Of particular importance to a correct CGH phylogeny is the choice of taxa included in the analysis. Taxa with reasonable distance to each other, avoiding mixtures of close and more distantly related taxa, are more easily captured. It is also best to have a reference taxon in the most basal position of the tree, or second-best the most derived position. A priori, these two parameters are never known except in test cases, making CGH problematic for practical use in phylogenetics.

Comparison to other studies using CGH to infer phylogenetic relationships

Initial studies of CGH for phylogeny include research with Salmonella typhimurium and Bordetella pertussis microarrays. For the Bordetella study a parsimony CGH tree has at least one major difference when compared to the available MLEE tree [39], the latter being an unreliable method as it only determines phenotypes and is not very reproducible. NJ and Parsimony CGH trees for Salmonella are also at least one step away from several sequence trees used for comparison [60].

Other researchers utilizing Bacillus, Streptococcus, and Ralstonia microarrays report congruence between CGH-derived topologies constructed using hierarchical clustering, NJ, or Parsimony methods of bacterial clusters or species groups and DNA sequence trees based on several loci or MLEE [41, 61, 62]. All of these studies highlight the similarities of their trees to the previously published work but say little about the differences of their CGH-based trees to those derived via more traditional methods though the Streptococcus study found genetic relatedness only within clonal complexes, not between them. Though one or two branch rearrangements may not be substantial difference to the researcher, it demonstrates the limitations of this phylogenetic technique by failing to resolve a perfect tree.

It is possible that a CGH phylogeny from a multi-species array would better reflect evolutionary distances among taxa. While answering this question is outside the scope of this study at least one other, Wan et al [44], has addressed it. Unlike our study, which focused on a single species array, Wan et. al analyze the effects of the composition of a multi-species array and propose a bias-correction algorithm for uneven species content. Using both experimental and simulated data for a mixed Enteroccocus species array they find a CGH tree one step away from a 5 gene MLST tree of the same species. In their in silico study they see longer branch lengths from reference to other taxa in reconstructed trees, as we do, but stress that the clustering of groups should be unaffected in most cases.

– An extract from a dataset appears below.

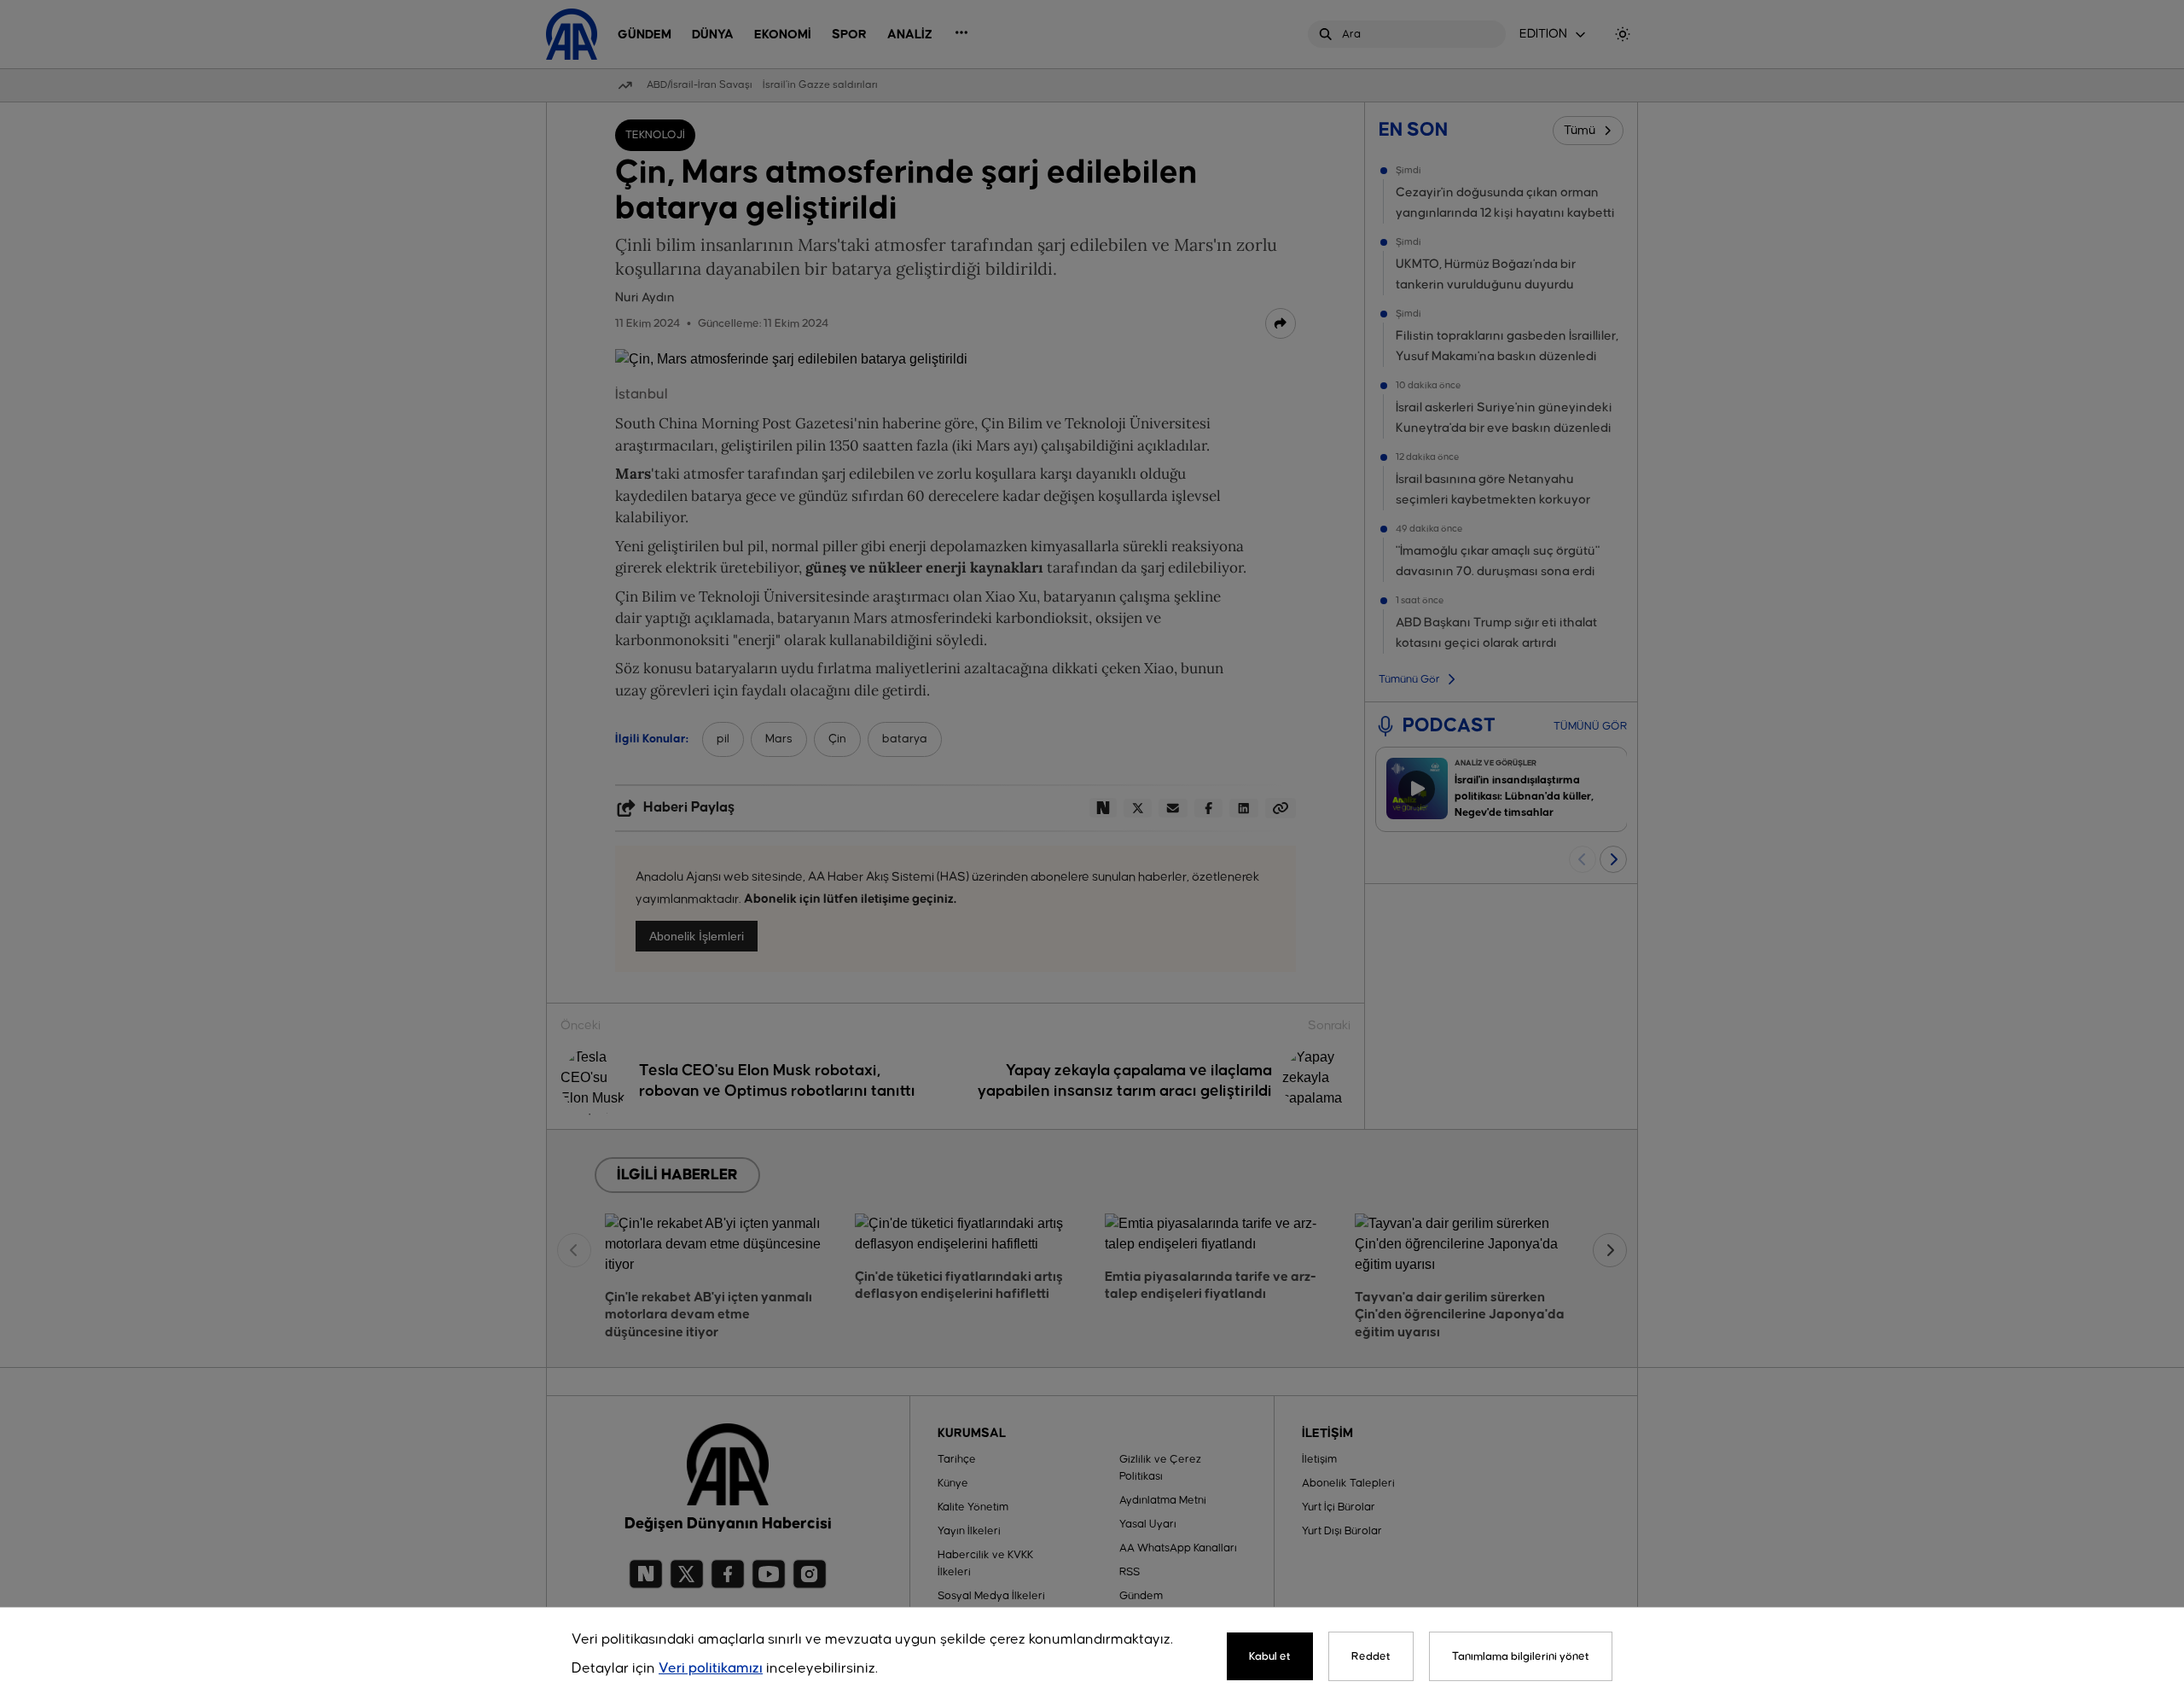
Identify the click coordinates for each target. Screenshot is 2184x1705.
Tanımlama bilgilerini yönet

In a more recent study aCGH data from bovine and human data as well as simulated data were examined by the developers of a wavelet based de-noising algorhythm aimed at quantifying structural variation at the genome level [38]. Though the authors restricted their study of evolutionary relatedness to clusters of intra-species data they expressed an interest in future phylogenetic analysis utilizing their algorithm as a starting point. The large scale structural variations simulated by the authors were quite different from the closely related relationships we chose to model in this work. This different approach to the same question did not address the factors we found most pertinent - the topology of underlying tree and choice of reference taxon.

Conclusions

Our results show that CGH cannot be counted on to reveal genomic sequence divergence reliably enough to recover a known phylogeny. Consequently, relying on this technique to recover an unknown phylogeny is problematic, particularly when there is no traditional phylogeny to compare to or when an existing phylogeny is based only a few genes or obsolete techniques like MLEE.

The results from our in silico study presented here are further substantiated by a thorough analysis of experimental data in our accompanying manuscript and by the various pro-CGH phylogeny papers enumerated above which detail minor, but significant, differences between their trees and previously published works.

Given the drawbacks of CGH for phylogeny, resulting in high uncertainty in the correct topology, it would be perhaps be more prudent to utilize the cross-taxa CGH data to identify a set of genes suitable for MLST, those still present but with a high to moderate amount of variation, then pursue a traditional phylogenetic analysis.